2019 Note: This project is not actively maintained, parsing logic on Google search results has likely changed
This application exposes an API to retrieve a JSON-formatted search result based on a supplied query string. This is achieved through making a HTTP request to Google for the supplied query and then parsing the outgoing HTML with the JSoup parsing framework.
This application is currently configured to run on port 8001. To run this application you need SBT installed, and then when within the directory of the repository enter the following command:
sbt run
To test this application an installation of sbt is also required. From the shell you then will run the following command:
sbt test
This application is deployed with Heroku.
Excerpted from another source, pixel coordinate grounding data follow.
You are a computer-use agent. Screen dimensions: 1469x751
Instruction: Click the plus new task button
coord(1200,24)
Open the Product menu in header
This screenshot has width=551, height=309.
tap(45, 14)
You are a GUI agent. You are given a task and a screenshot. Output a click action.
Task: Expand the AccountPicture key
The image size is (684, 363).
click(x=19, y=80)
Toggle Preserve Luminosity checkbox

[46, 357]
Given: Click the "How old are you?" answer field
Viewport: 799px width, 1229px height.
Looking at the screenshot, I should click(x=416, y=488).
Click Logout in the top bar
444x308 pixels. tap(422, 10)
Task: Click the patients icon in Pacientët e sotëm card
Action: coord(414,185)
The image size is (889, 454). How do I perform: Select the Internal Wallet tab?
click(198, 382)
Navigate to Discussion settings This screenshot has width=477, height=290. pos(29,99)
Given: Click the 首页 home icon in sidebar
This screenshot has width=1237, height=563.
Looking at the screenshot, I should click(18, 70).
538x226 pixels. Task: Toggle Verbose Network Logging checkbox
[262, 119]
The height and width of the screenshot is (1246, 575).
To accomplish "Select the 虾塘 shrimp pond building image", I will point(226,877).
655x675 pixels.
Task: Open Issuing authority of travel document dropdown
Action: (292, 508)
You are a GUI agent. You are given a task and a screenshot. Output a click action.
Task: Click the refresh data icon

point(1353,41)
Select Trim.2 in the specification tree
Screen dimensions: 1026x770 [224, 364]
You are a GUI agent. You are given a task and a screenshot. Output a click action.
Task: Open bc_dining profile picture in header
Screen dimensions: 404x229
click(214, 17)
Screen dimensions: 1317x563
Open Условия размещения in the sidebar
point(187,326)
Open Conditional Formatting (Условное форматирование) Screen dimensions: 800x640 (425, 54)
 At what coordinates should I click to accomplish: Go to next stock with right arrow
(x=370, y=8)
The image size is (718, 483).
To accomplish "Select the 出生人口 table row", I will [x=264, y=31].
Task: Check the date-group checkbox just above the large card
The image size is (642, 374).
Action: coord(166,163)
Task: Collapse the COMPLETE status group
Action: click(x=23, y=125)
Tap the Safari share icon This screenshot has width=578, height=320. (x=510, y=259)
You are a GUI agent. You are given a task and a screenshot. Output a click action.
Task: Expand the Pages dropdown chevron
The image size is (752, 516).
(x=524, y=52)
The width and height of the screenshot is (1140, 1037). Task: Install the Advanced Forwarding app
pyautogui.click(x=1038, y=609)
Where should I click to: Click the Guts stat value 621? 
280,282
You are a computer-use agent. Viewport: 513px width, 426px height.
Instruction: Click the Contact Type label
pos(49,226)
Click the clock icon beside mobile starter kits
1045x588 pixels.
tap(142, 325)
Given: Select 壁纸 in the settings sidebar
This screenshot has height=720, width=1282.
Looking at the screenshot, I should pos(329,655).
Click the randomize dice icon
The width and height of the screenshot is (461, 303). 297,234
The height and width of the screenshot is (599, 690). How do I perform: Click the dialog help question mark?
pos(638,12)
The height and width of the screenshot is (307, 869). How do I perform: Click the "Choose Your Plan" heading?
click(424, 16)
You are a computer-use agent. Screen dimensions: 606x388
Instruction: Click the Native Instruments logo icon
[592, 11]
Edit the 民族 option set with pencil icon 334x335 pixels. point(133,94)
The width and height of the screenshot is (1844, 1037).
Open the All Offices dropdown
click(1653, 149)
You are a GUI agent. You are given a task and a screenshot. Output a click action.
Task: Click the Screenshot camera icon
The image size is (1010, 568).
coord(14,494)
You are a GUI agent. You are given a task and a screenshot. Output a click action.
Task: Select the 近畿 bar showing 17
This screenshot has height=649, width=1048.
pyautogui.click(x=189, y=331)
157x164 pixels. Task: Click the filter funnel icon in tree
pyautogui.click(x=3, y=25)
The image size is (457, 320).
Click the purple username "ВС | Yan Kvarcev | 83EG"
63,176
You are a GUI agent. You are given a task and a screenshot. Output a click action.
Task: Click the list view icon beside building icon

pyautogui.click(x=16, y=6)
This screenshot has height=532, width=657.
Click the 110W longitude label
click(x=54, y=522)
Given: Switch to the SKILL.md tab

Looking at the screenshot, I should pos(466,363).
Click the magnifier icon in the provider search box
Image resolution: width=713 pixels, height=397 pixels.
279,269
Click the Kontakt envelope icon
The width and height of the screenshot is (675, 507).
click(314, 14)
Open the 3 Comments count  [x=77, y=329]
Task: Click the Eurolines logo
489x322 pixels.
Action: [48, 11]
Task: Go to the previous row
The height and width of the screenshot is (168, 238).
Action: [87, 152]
Since the API only supports GET requests you can hit it directly in the browser at the documented endpoints through
the following address:
https://fierce-oasis-45476.herokuapp.com
(e.g https://thawing-badlands-55815.herokuapp.com/query/hello%20world
)
Note: Due to the way in which Heroku availability zones work, there's a limited guarantee that the results the heroku server returns will reflect what you would get back hitting the requestUrl through your browser
Takes in a string query which is then used for a Google search. It then sends back a response with information about the second search result retrieved.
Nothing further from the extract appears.